__Data supplied__
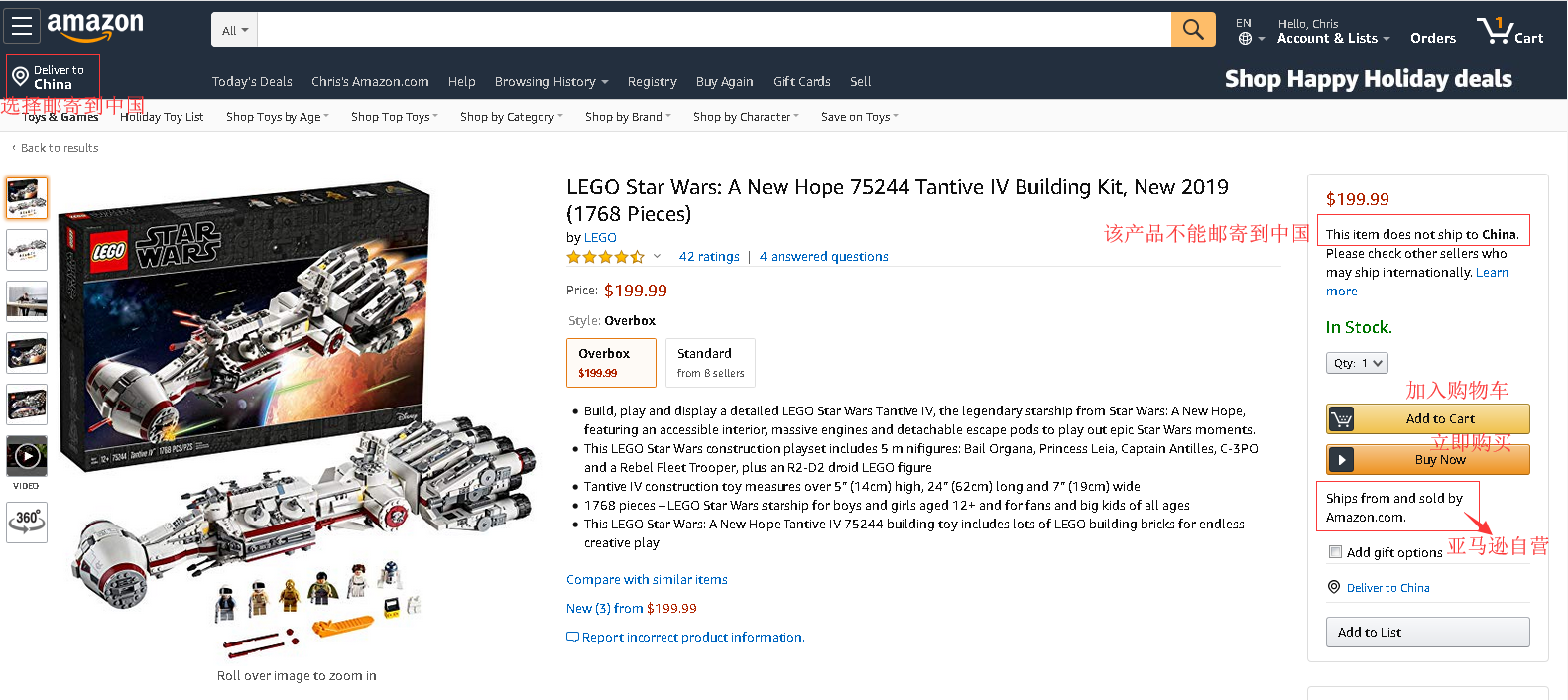
Task: Click the language globe icon
Action: [1245, 39]
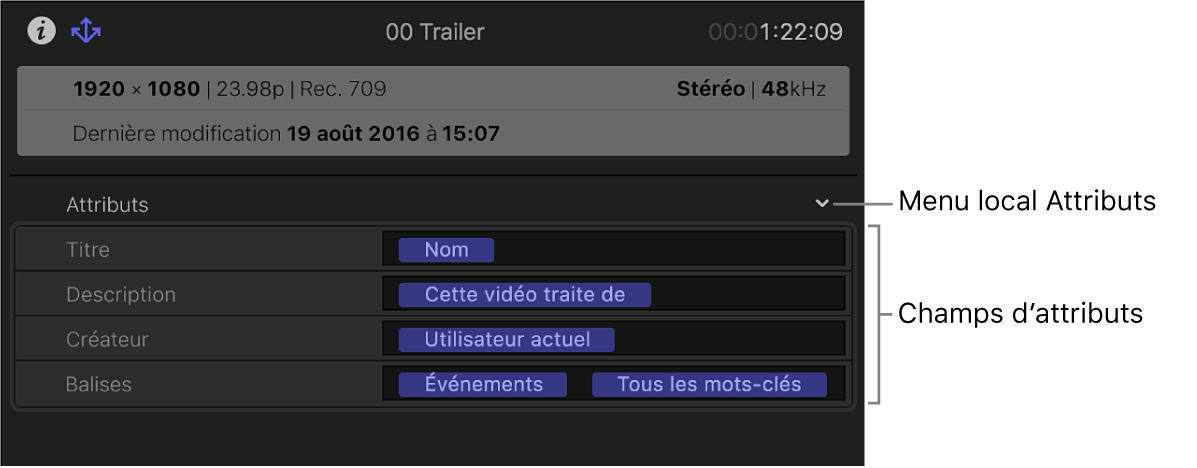The height and width of the screenshot is (468, 1197).
Task: Click the 1:22:09 duration timecode
Action: pos(775,32)
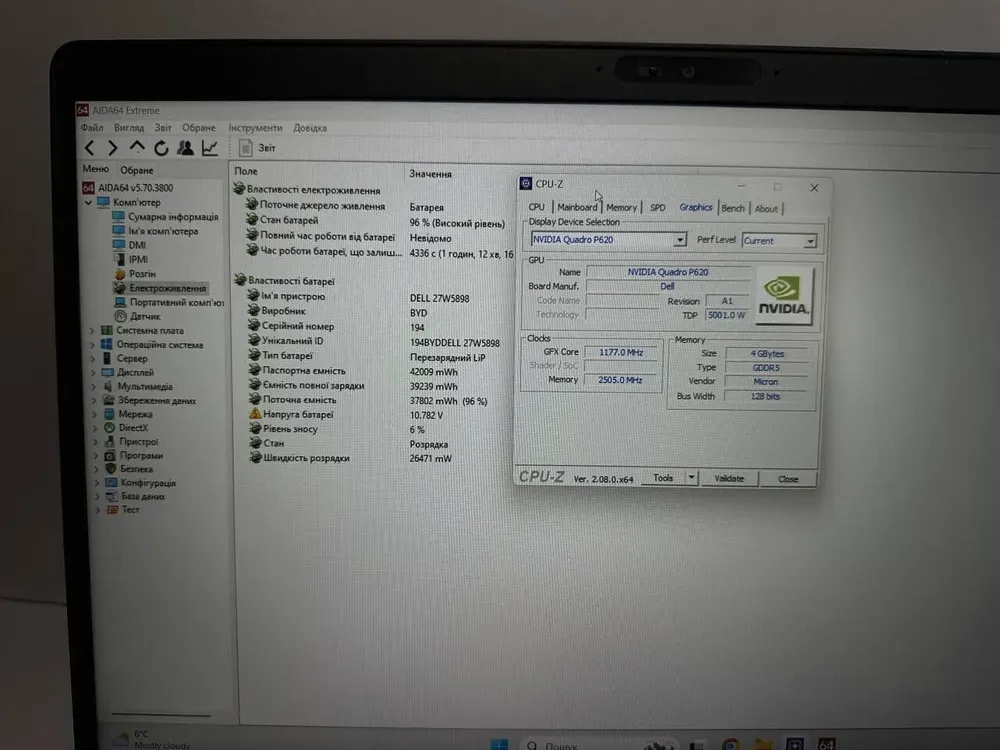Open the Tools dropdown arrow in CPU-Z

(691, 478)
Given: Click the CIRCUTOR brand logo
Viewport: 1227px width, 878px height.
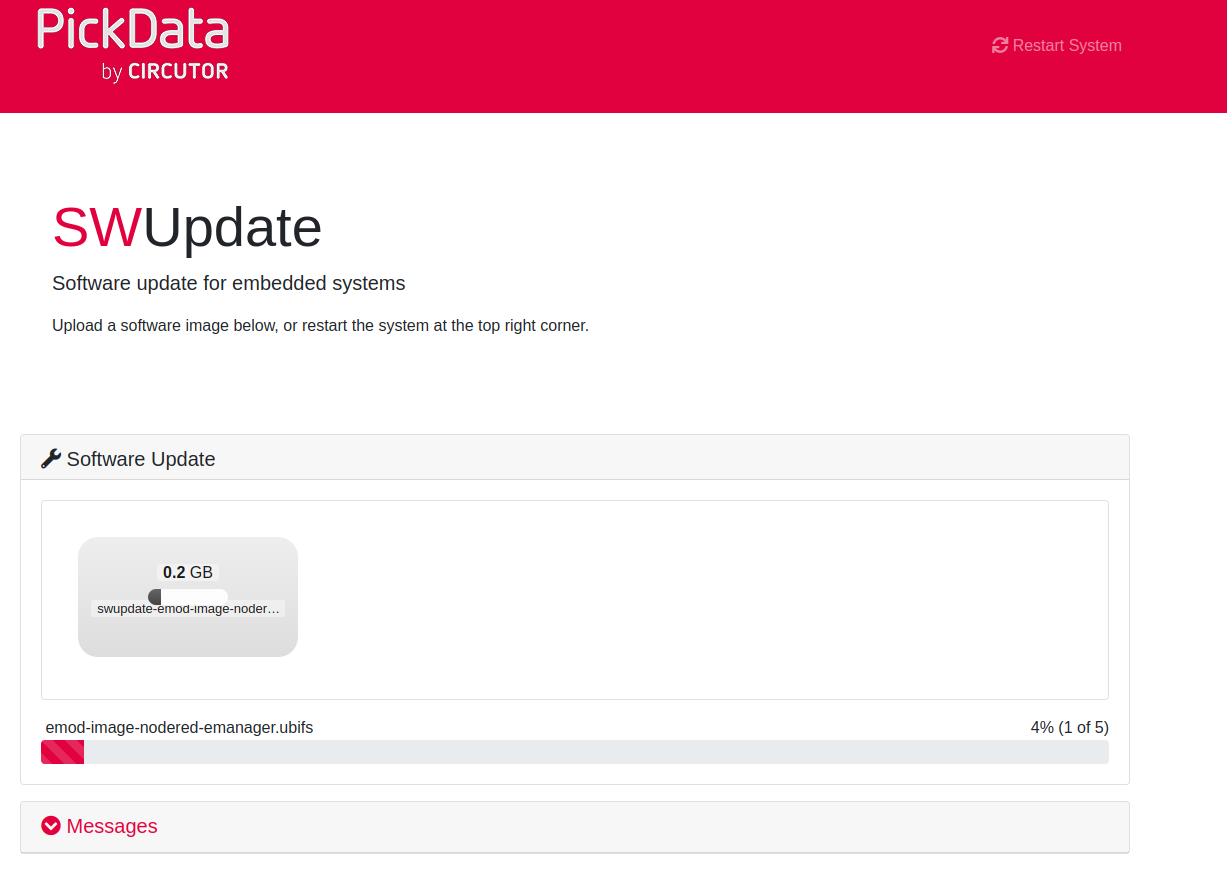Looking at the screenshot, I should coord(176,72).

__What is being asked__
In the records, the line containing "Given: Click the CIRCUTOR brand logo" starts the span and the final line ends it. Output exactly that span, both ends included, with no pictures and nothing else.

__Output for this exercise__
Given: Click the CIRCUTOR brand logo
Viewport: 1227px width, 878px height.
Looking at the screenshot, I should coord(176,72).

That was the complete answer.